PROVIDED RECORDS ::
--------------------------------

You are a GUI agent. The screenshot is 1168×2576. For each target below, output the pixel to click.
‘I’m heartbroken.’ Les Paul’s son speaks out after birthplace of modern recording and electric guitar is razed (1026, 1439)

--------------------------------

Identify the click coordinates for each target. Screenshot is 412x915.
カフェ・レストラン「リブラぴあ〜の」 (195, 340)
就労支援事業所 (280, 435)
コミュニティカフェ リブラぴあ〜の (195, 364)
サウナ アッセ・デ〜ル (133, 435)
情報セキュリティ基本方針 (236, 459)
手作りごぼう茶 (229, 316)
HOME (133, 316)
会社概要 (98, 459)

--------------------------------

EXERCISE :: Retype only the lines above between the line with "You are a GUI" and the line with "razed (1026, 1439)", counting those two lines as well, and keep every character as it is.

RESULT FOR THIS EXERCISE ::
You are a GUI agent. The screenshot is 1168×2576. For each target below, output the pixel to click.
‘I’m heartbroken.’ Les Paul’s son speaks out after birthplace of modern recording and electric guitar is razed (1026, 1439)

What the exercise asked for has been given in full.